A Relative Objectivity

objectivity1Numbers don’t lie. Or shouldn’t. Like everything else, numbers can become a rhetorical device of deception, the subtle instrument of a cunning persuasion. There is something Machiavellic about numerical constructions. Especially in mathematical equations which too often we mistake as the simple establishment of an identity between two terms.

Modern economics -that so much resembles what Marx used to call the ‘vulgar economy’- seems to feed on this confusion, generating what it is a paradoxical relative objectivity.

Frederick Jameson, in his Representing Capital, asserts that Capital could be seen, among other things, as an attempt to resolve the “riddle of the equation.” In other words: if we are all good people who exchange commodities or sell them (i.e. exchanging them for money) for a reciprocal benefit, if we buy and sell according to fair laws, how is it possible to make profit out of an exchange?

If we pay the right amount of money, if we give something to receiving something in return as an equal and fair counterpart, how is it possible for someone to gain any wealth through this simple operation? There is of course some sort of mystification at work disguised by the technicality of modern economic theory. The numbers contribute to entrench the riddle of the equation behind a protective wall.

True, numbers are not something that can just be blotted out as a mere sophisticated abstraction. Numbers count, in every sense. However, the way in which numbers are raised to a mysterious oracle that only few dedicated experts can address is nothing but a political choice to describe reality in a certain way rather than in another.

In their aseptic and dry nature, numbers describe like words, are supported by words and, more importantly by the same token they may support words. In the basic riddle of the exchange there is an entire dialectical tension between words and numbers, between empiricism and aesthetic representation of the world.

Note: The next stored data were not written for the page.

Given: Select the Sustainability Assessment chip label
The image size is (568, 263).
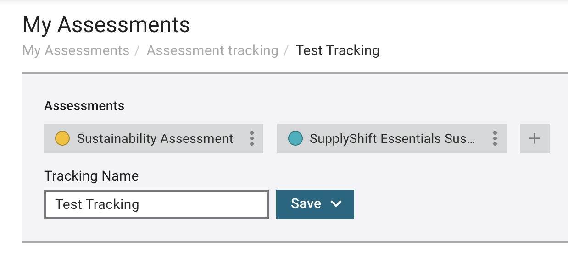Looking at the screenshot, I should (x=155, y=138).
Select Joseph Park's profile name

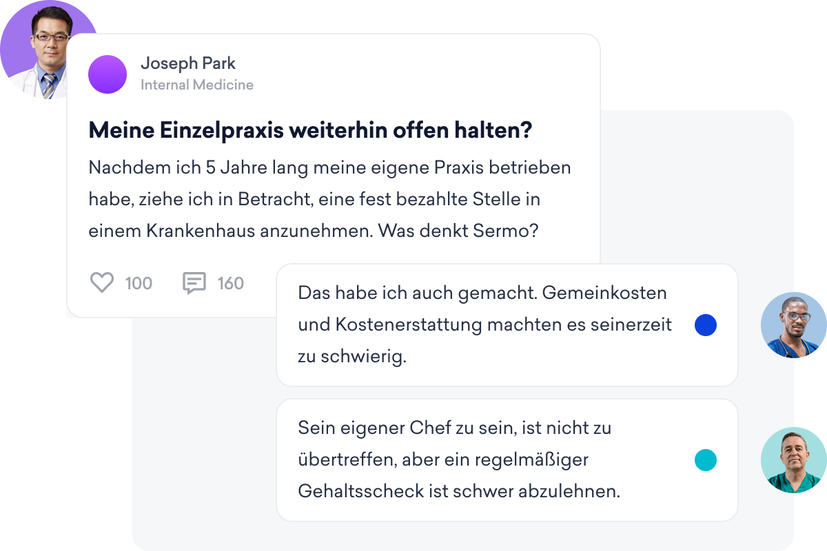[x=189, y=63]
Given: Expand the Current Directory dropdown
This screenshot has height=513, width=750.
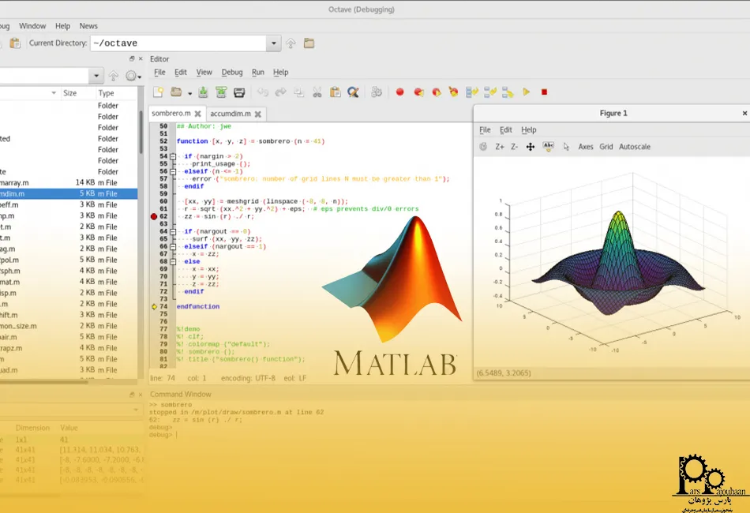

Economy is also the result of the negotiation between reality and its representation, world and its understanding. The meaning of the exchange, of the equation, is also the revelation of our way of intending the history of social relationships, and the way the individual enters the totality of the empirical world. Economy is, after all, as the word itself say, the law of living, of the dwelling in the world, of inhabiting nature (nomos-law and oikos, to inhabit).

Numbers expunge from economy this inner meaning of dwelling. The Dasein dimension of the subject, to use Heidegger’s language, is erased. The variable x of the existence is assimilated in the calculus of algebraic variables who are nevertheless presented to us as something ineluctably given.

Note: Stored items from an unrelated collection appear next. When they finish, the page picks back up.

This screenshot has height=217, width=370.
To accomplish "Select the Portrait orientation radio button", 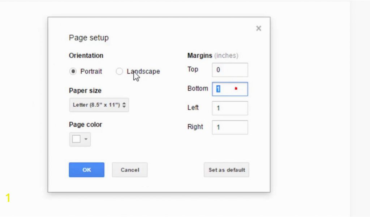I will pos(73,72).
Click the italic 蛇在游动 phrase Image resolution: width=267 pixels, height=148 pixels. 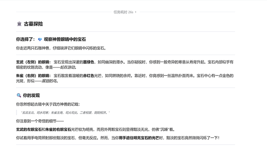pos(67,67)

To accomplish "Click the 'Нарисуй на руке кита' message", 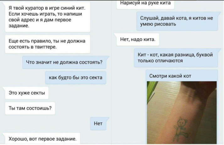I will pos(145,4).
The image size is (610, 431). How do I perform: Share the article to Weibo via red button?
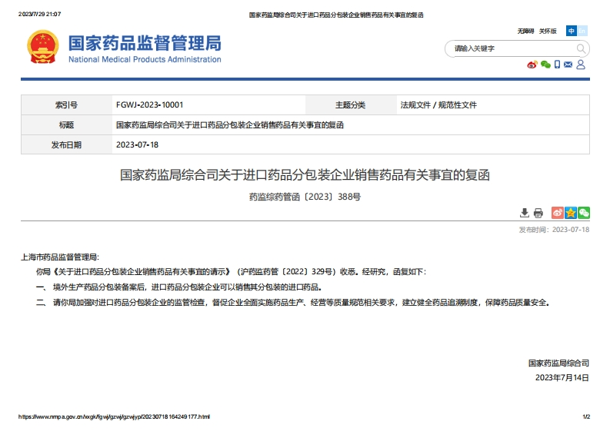tap(558, 213)
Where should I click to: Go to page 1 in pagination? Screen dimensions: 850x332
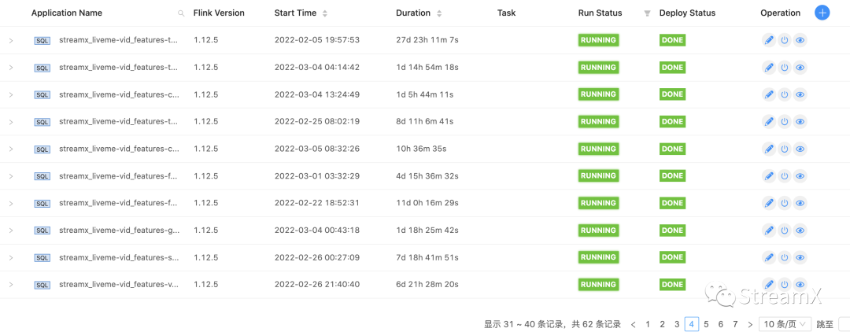coord(648,324)
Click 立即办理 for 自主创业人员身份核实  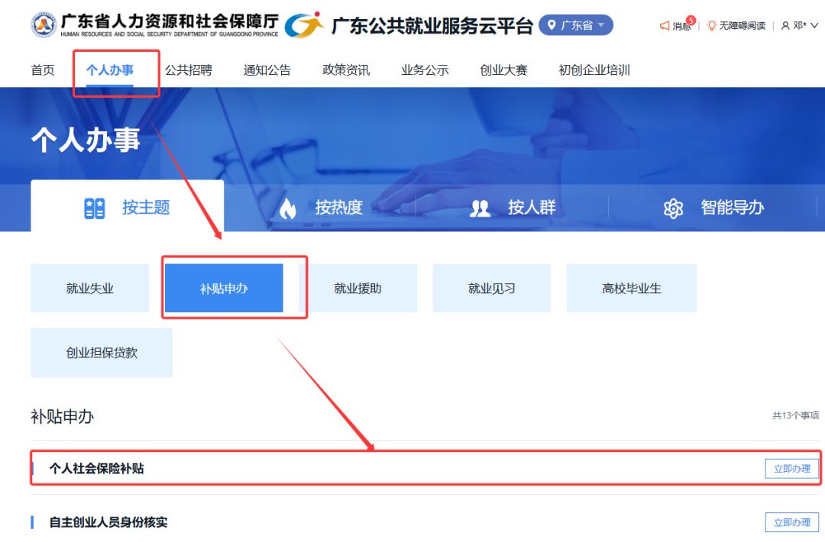point(791,522)
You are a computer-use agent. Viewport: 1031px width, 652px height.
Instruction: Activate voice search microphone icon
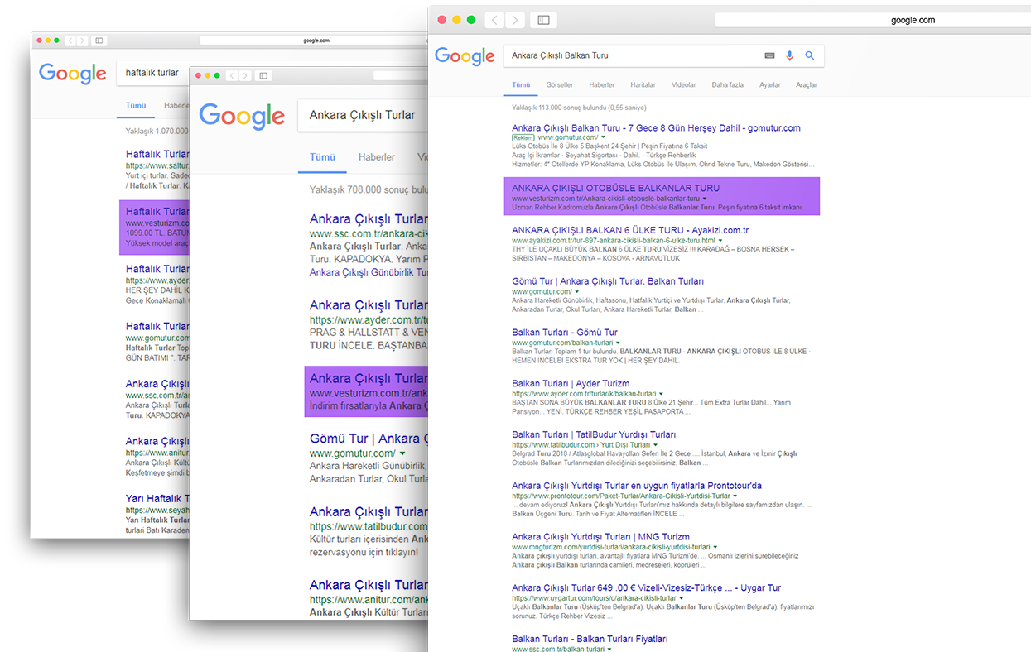coord(789,55)
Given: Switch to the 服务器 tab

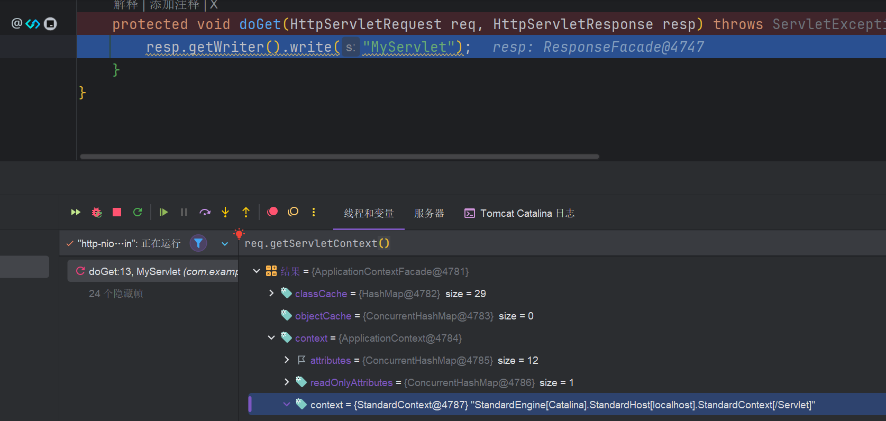Looking at the screenshot, I should point(429,213).
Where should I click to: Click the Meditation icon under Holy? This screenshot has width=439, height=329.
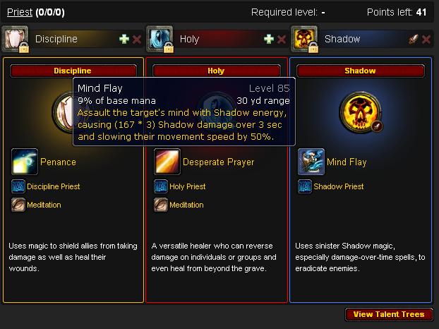(x=161, y=205)
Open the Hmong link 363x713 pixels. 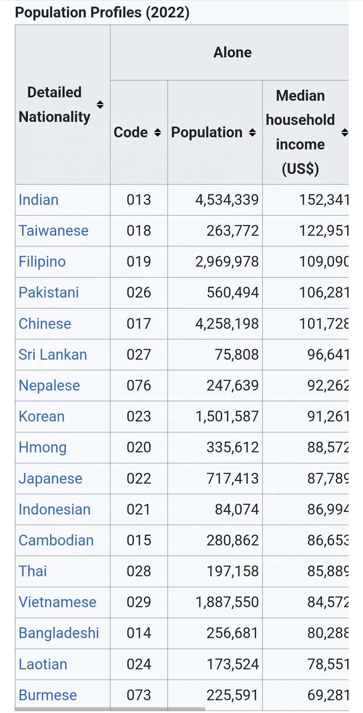pos(43,447)
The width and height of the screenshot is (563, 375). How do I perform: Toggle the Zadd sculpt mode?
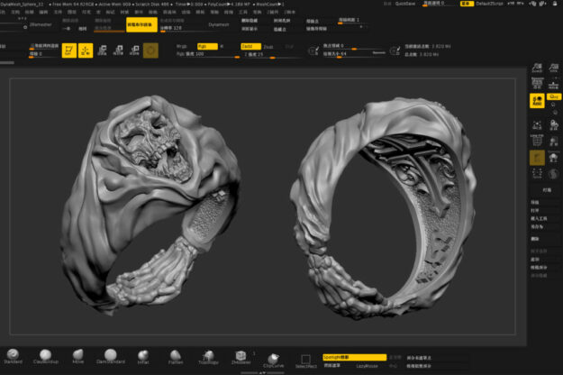pos(251,45)
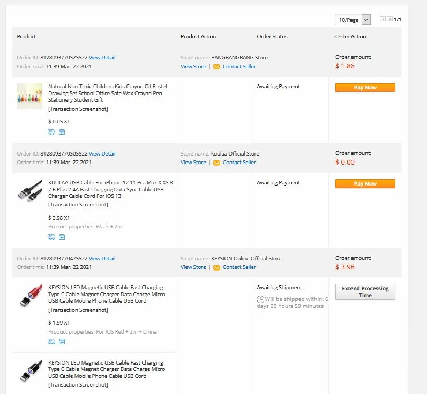Contact Seller of kuulaa Official Store
The height and width of the screenshot is (394, 427).
239,163
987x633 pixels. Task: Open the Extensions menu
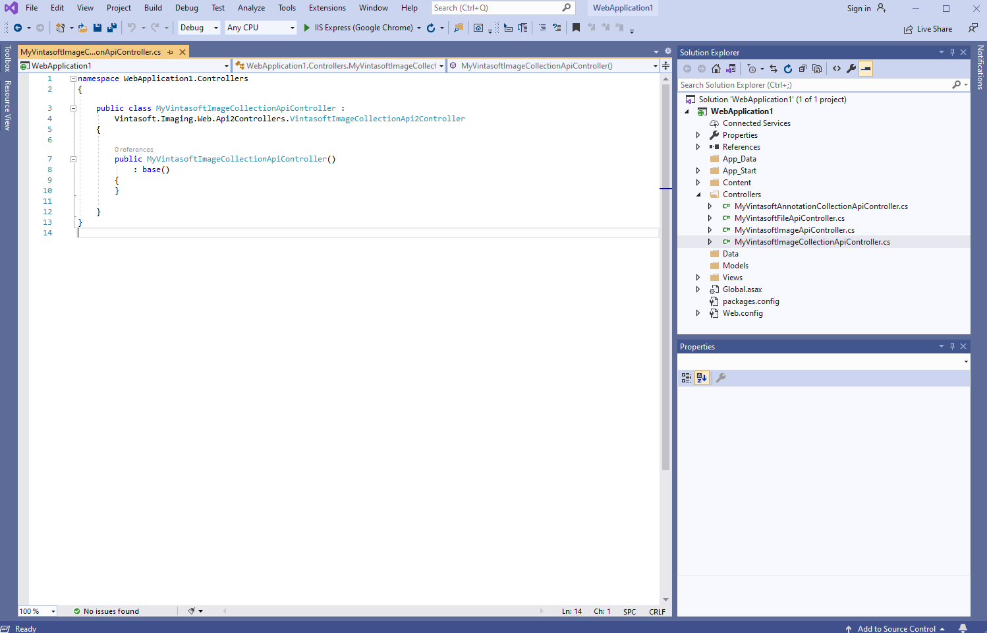coord(327,8)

The relative objectivity of a certain representation of the world is due to the ambiguity of the formulation of certain problems: there is a state of things that in order to be managed needs to be reduced to algebraic formulas capable not so much of explaining the current states of things, but to predict and steer the current state of things in the most convenient direction for its own survival, reproduction, and expansion.

The objective certainty of numbers is relative to the number and nature of the variable. The more complex the equation becomes, the easier it is to keep the average subject outside the understanding of the equation itself. An exclusion which is not only intellectual, but existential, being grounded in the obliteration of the x variable of the human existence, of its dwelling, of is oikos. The search for the nomos, for the the law, excludes the empirical in favor of its reflexive counterpart.

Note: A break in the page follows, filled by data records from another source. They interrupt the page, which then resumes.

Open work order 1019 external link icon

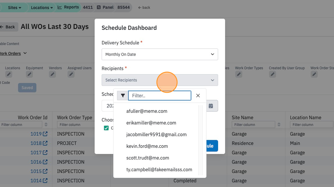pyautogui.click(x=45, y=134)
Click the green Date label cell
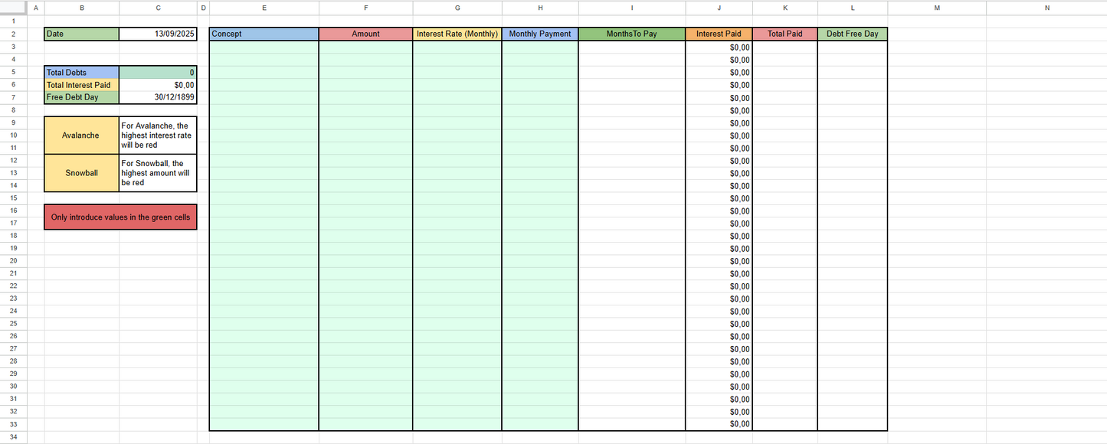This screenshot has width=1107, height=444. (x=82, y=34)
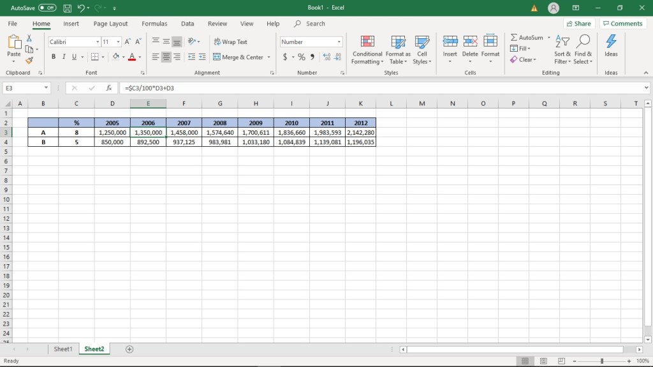The image size is (653, 367).
Task: Click the zoom slider handle
Action: pos(602,361)
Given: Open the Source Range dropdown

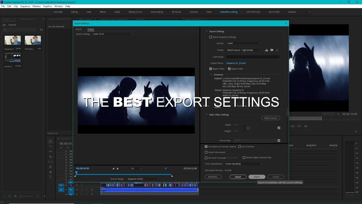Looking at the screenshot, I should tap(143, 179).
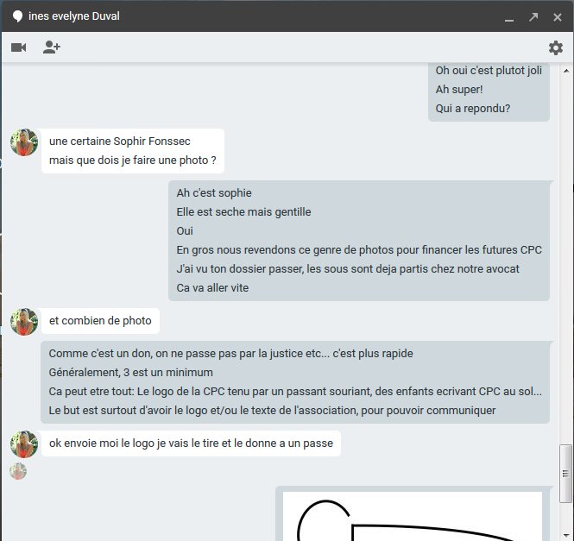Click message "mais que dois je faire une photo ?"
This screenshot has height=541, width=574.
(x=132, y=160)
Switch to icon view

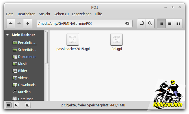162,24
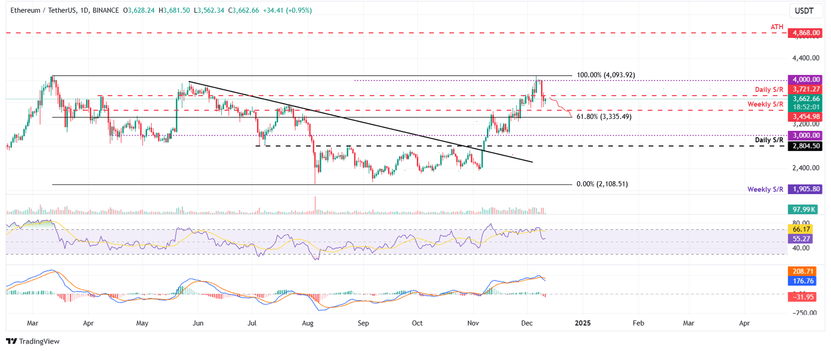Open the USDT currency selector
The height and width of the screenshot is (351, 831).
tap(806, 10)
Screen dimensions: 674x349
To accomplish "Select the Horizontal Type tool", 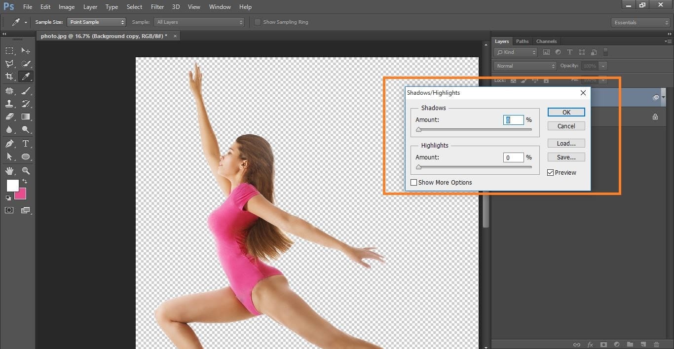I will (26, 144).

This is a subtle Hegelian pattern that enables and entitles the minority of the specialists to detain the authority over the numbers, to turn the real into an algebraic manipulation. Despite the phenomenology and the deconstructive drift of the 20th century, we still live in an elitist Hegelian culture where the self-awareness of a minority determines the universal picture of the world, of its history and of its social relations.

The “x” factor of Marx critique is the element of the human being, of that “variable capital” constantly subjected to exploitation in the name of a progress that benefits only the blessed self-conscious subjects of the higher level of society. The “x” is to Marx the secret of value, of what the time of human existence instills in every product of our life. The “x” is the place inhabited but the anonymous subject who does not detain the self-awareness of the ruling class.

The Machaivellic strategy of numbers, that turns reality into an objective order of relative equations, aims at obscuring the persistence of the human factor into the equations that govern oikonomia of both the private house and the global market.

To go back to the original question: how is in this context possible an equal exchange? How can someone make profit out of an equation? Out of a fair exchange of values? The answer is all in the constant repression of  the “x;” of the human presence in everything that life produces. After all, we are said, it is all a matter of making numbers balancing out. Take what makes your balance safely return to zero and don’t ask too many questions.  Some self-aware technocrats are  certainly better at counting and mystifying the objective existence with the cloak of relative factors of an increasingly more complex algebra.

The objectivity of the equations ruling the world is relative to those who formulated them. We are left with the “x.” The problem of value, of what in practice, and not in theory bestows over anything a social and, in Arstotelic terms, oikos-nomica significance. It is from the paradox of the zero and of the “x” that everything should start again.